Outside of K-State’s No. 9 ranking in the inaugural College Football Playoff rankings, K-State head football coach Bill Snyder made headlines in an equally negative way.
Last Thursday, Snyder was featured in incumbent senatorial candidate Pat Roberts’ campaign commercial. Since then he has said that he would like the ad removed.
“I made a mistake,” Snyder said after Saturday night’s 48-14 win over the Cowboys. “I’m not going to delve into it, exactly how everything happened. But I made a mistake and I embarrassed our university. That’s my responsibility and my error.
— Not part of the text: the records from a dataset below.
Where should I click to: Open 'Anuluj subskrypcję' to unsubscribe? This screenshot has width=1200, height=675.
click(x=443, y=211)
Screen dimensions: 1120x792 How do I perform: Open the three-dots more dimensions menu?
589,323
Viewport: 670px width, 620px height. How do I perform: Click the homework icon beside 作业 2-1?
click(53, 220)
That’s my fault and nobody else’s.”
In the advertisement, Snyder said that he will be voting for his good friend Roberts. K-State president Kirk Schulz said that Snyder did know that his comments would air publicly.
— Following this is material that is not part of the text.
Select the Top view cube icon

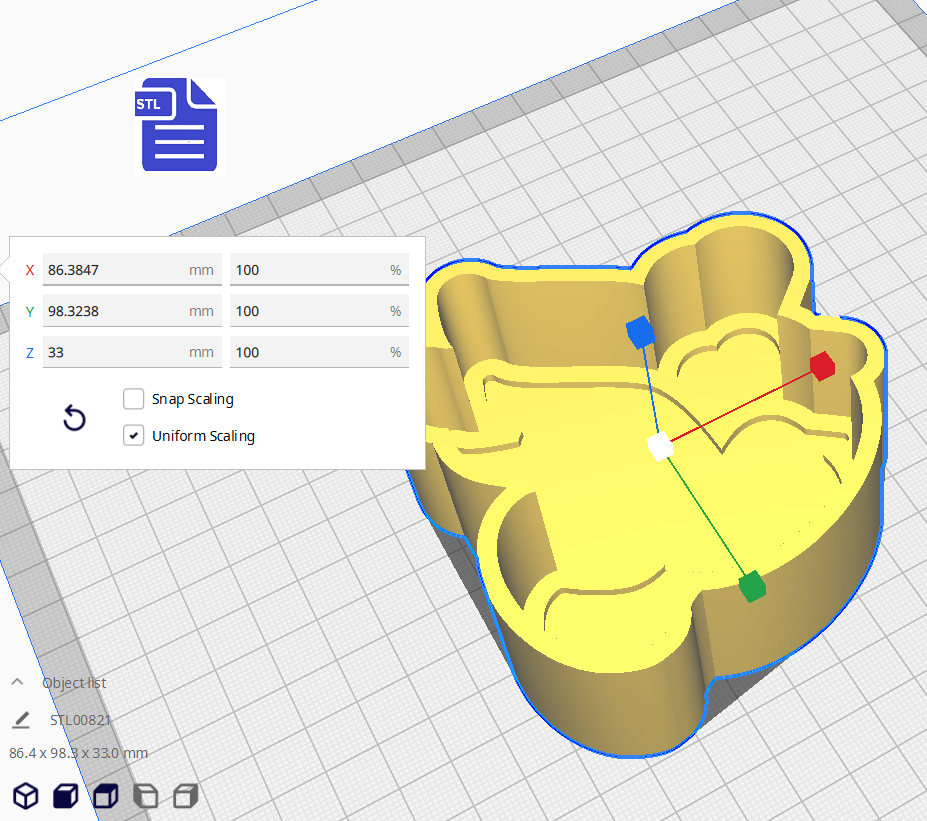105,796
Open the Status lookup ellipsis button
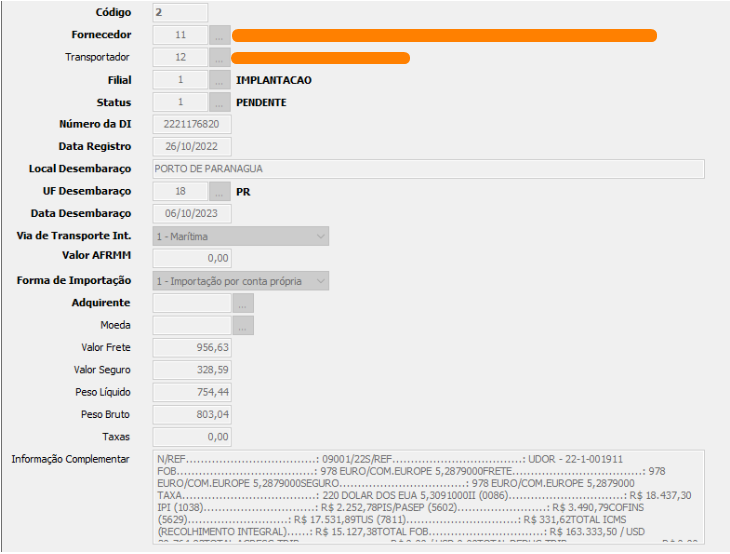The width and height of the screenshot is (730, 554). 219,102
The commercial created questions about what public university figures can use their power for. The dueling perspectives circle around whether someone like Snyder can be public in their political views.
Schulz said that the Roberts’ campaign declined to remove the ad. According to an article published by the Topeka Capital Journal on Saturday, Roberts’ campaign denied that they were requested to do so.
“I have spoken about the issue,” Snyder said. “I apologized, I made a blunder, major mistake. I hurt the university, I accept the responsibility for it. Would I want the ads removed? Yes.”
Roberts, a graduate of K-State, is running against independent candidate Greg Orman in a highly-contested race. If Roberts wins, it would be his fourth term in the U.S. Senate.